Implementing SEO in a Development Environment

SEO is an interesting problem to solve in regards to product development and engineering. More so than other online marketing channels, SEO is heavily dependent on having access to the engineering queue. Without getting SEO tasks in the engineering queue, a lot of SEO becomes dead in the water. The inability to get into this queue is one reason SEO fails at many organizations.

It’s not uncommon for a consultant to produce an in-depth report, even with a prioritized list of changes, and see those changes never come to fruition. There are lots of reasons for this, but it often comes down to that task list never effectively making it into the active development queue. A whole post can be written on why this is, such as tasks not being clearly defined, or not generating enough top down buy in at the organization, but I want to talk about some tactics for improving the implementation of SEO tasks.

Top Down & Full Company Responsibility

One reason SEO fails in an organization is that the responsibility is often siloed into a team that doesn’t have full authority to effect change. Many organizations may have a setup that may look like this.


There is a clear divide between those executing SEO and social media, and those who hold the keys to effecting change on the website. The problem here is that this organization structure does not mirror how SEO actually happens.

where seo happens

SEO is an umbrella function that has many stakeholders, including marketing, social media, copy, product, PR, IT, operations, and engineering. When SEO is siloed as a marketing responsibility, it means the process for effecting change is difficult.

This often means the SEO has to take two approaches.

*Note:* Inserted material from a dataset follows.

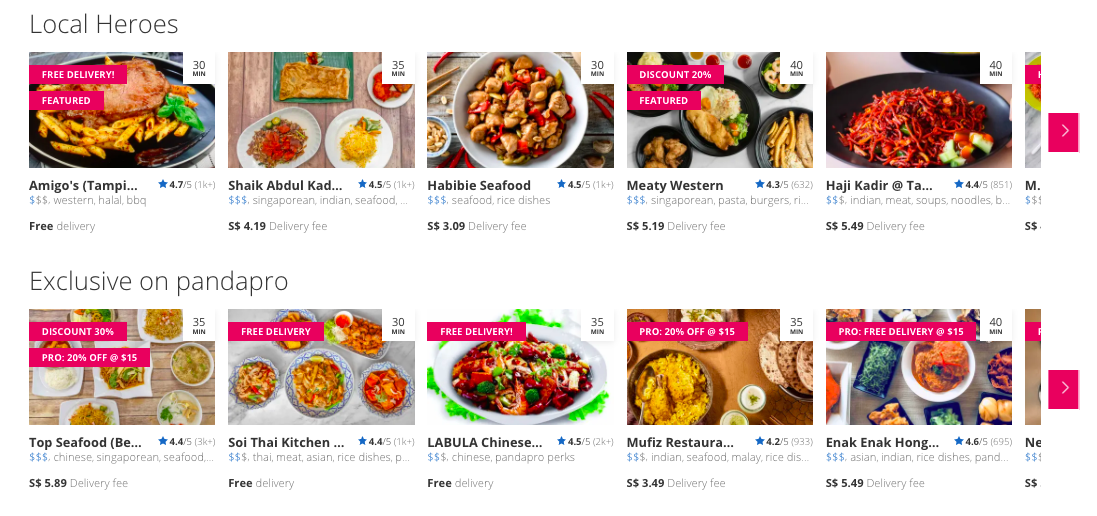The width and height of the screenshot is (1097, 516).
Task: Click the FREE DELIVERY! badge on Amigo's
Action: (x=78, y=74)
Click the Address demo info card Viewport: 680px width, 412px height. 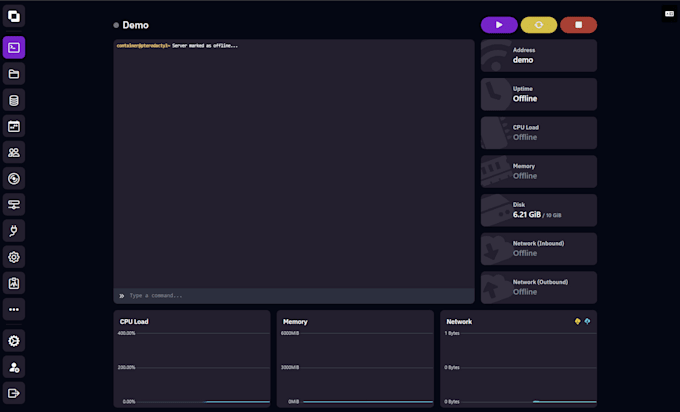[x=538, y=55]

  1. They have to execute as a bottom up activity, attempting to sneak changes in through project managers or engineering. This can be a function of favors and making friends. It works, but the speed of execution is slow.
  2. The other approach is that SEO needs to continually make a business case to the gatekeepers over product / website. It’s a battle to have tasks entered into the queue each month or quarter. This battle includes stakeholders around the company who are also attempting to get access to limited resources.

The failure here happens when SEO cannot find a way to effectively get into this tasks list on a regular basis.

SEO is dependent on having access to the website to work as effectively. Without access, SEO cannot test tactics, be fast to market on changes in the industry, or use high-level strategic strategies to run the SEO marketing campaign.
One way to combat this is to, as an in-house SEO or consultant, create a culture and system that distributes success responsibility across the company. It can help to assign success responsibility to at least one person in each org that SEO happens. In addition, the SEO strategy should be defined as a top down function that has a strategy that is visible at the highest levels of the company.

Making SEO a Product Function

Another cultural change to consider is positioning SEO as not only a marketing function, but a product function. For many online businesses, the website is a product. Just as a software company will address bugs and functionality of their software on popular operating systems and browsers, an online company should address how their website (as a product) functions in popular search engines, since these systems are often the primary way users are accessing content on the internet.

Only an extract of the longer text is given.